Serbian reformers now in power continue to argue against EU conditionality. But President Boris Tadic and Prime Minister Mirko Cvetkovic reaped substantial political benefits from the Karadzic arrest. The aftermath of the arrest revealed the ultranationalist Radical Party's inability to create significant protests. The Socialist Party, drawn into coalition with Mr. Tadic's Democrats, is accused of "treason" by the Radical Party and its other erstwhile nationalist allies and wants to avoid new elections. This makes Serbia's current coalition its most stable in the post-Milosevic era.

Belgrade can finish the job by arresting Mladic and Croatian Serb separatist leader Goran Hadzic. Mladic's whereabouts have been less mysterious than Karadzic's were, but in some ways his is a harder case. He enjoys greater loyalty among nationalists and elements of the military and intelligence services, who help to protect him and could lash out following an arrest. But this, too, provides the Tadic government with an opportunity to root out elements that have long proved lethal to reform. Prime Minister Zoran Djindjic's assassination in 2003 demonstrated the cost of delaying a purge that should have begun after Milosevic's ouster in 2000.

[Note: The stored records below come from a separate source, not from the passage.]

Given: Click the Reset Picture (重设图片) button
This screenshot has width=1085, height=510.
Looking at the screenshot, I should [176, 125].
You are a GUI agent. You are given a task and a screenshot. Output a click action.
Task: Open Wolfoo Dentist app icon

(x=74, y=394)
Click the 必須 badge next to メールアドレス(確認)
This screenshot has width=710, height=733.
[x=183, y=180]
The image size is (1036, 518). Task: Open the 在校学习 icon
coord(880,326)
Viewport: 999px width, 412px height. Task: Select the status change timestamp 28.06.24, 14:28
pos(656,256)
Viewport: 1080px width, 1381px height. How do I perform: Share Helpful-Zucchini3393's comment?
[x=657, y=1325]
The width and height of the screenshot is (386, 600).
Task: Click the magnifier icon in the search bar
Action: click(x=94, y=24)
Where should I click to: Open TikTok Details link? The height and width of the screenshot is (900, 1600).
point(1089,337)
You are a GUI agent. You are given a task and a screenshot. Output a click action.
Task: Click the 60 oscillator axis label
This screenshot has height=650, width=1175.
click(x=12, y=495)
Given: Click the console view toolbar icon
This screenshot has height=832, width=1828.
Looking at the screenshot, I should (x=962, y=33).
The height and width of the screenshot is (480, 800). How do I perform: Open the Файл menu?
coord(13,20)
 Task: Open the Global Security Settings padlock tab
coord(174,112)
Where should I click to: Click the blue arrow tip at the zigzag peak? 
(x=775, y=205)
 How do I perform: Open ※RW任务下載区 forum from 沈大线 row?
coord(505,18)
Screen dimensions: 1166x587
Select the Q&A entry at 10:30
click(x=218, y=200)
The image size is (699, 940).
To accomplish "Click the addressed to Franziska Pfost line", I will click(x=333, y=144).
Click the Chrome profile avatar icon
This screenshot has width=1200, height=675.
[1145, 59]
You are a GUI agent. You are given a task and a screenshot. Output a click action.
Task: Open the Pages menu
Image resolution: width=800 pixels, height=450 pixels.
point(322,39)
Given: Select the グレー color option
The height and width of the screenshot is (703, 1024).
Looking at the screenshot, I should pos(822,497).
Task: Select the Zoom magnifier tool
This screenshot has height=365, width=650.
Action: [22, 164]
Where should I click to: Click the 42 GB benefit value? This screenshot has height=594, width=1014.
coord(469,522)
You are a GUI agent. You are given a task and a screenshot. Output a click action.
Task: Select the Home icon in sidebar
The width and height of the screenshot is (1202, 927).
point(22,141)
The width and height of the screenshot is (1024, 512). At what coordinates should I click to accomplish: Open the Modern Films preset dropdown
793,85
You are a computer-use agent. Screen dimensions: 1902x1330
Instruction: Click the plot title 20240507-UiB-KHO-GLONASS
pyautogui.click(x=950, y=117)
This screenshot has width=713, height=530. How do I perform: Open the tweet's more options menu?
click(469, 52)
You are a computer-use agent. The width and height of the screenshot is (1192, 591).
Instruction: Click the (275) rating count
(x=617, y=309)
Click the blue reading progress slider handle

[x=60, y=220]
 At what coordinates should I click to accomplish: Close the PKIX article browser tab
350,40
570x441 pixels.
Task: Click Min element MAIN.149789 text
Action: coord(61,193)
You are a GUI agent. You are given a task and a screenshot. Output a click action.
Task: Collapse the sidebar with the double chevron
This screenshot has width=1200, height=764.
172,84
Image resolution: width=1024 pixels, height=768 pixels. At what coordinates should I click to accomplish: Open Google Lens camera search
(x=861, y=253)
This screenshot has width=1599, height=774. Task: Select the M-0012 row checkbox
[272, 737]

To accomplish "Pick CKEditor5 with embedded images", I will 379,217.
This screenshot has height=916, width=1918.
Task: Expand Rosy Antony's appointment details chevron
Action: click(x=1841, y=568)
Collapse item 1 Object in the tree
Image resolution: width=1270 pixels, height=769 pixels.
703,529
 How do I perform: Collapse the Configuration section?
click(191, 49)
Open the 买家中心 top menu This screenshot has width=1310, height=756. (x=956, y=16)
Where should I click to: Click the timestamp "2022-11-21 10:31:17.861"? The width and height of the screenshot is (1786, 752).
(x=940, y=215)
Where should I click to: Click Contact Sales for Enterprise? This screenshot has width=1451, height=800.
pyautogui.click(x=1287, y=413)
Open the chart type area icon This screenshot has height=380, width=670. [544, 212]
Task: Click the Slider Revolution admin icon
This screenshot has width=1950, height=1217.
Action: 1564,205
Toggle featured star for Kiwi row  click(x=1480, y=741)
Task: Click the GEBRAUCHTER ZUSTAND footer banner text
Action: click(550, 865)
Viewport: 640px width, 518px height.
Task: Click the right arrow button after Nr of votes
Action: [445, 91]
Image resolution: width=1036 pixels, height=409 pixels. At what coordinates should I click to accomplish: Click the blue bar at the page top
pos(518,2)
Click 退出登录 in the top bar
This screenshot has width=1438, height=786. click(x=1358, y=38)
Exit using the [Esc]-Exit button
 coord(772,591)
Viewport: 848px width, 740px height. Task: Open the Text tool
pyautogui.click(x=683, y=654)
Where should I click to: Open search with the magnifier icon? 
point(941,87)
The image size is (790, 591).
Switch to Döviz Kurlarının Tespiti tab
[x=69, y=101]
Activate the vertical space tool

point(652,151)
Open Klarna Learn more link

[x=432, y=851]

The security-criminal nexus burdens Serbia with organized crime and corruption that make later fulfillment of EU-required technical reforms more difficult in any case. Now is the best -- and perhaps only -- time to confront it, while radical elements in Serbian society are in disarray and demoralized by the arrest of Karadzic, and soon after the electorate has demonstrated its preference for pro-European policies. Waiting to tackle the hardest reforms will only give the hard-liners time to regroup. Dutch resolve on EU conditionality has given Mr. Tadic another chance to clean house and to justify arrests to an electorate that expects him to take bold steps to meet European standards.

ICTY Prosecutor Brammertz, who visited Belgrade on Wednesday, will deliver a new assessment of Serbia's cooperation to the U.N. Security Council in December. He is standing firm, telling journalists, "The arrest of Ratko Mladic and Goran Hadzic is still the key condition for Serbia's full cooperation with The Hague Tribunal." Last week, Javier Solana publicly pressured the prosecutor to deem Serbia cooperative even without the fugitives' arrests: "I hope very much that he will bring good news...If that is the case, we will be able to begin implementation." Dutch moral leadership can continue to buffer the ICTY prosecutor from such overt and short-sighted political interference.

Belgrade can be confident of a positive evaluation if Mladic and Hadzic are arrested and if it provides full access to documents and witnesses. Only then will Serbia have demonstrated that it refuses to harbor war criminals, has established full civilian control over its security services, and is firmly set on the path of reform. The next step on that path still leads through The Hague.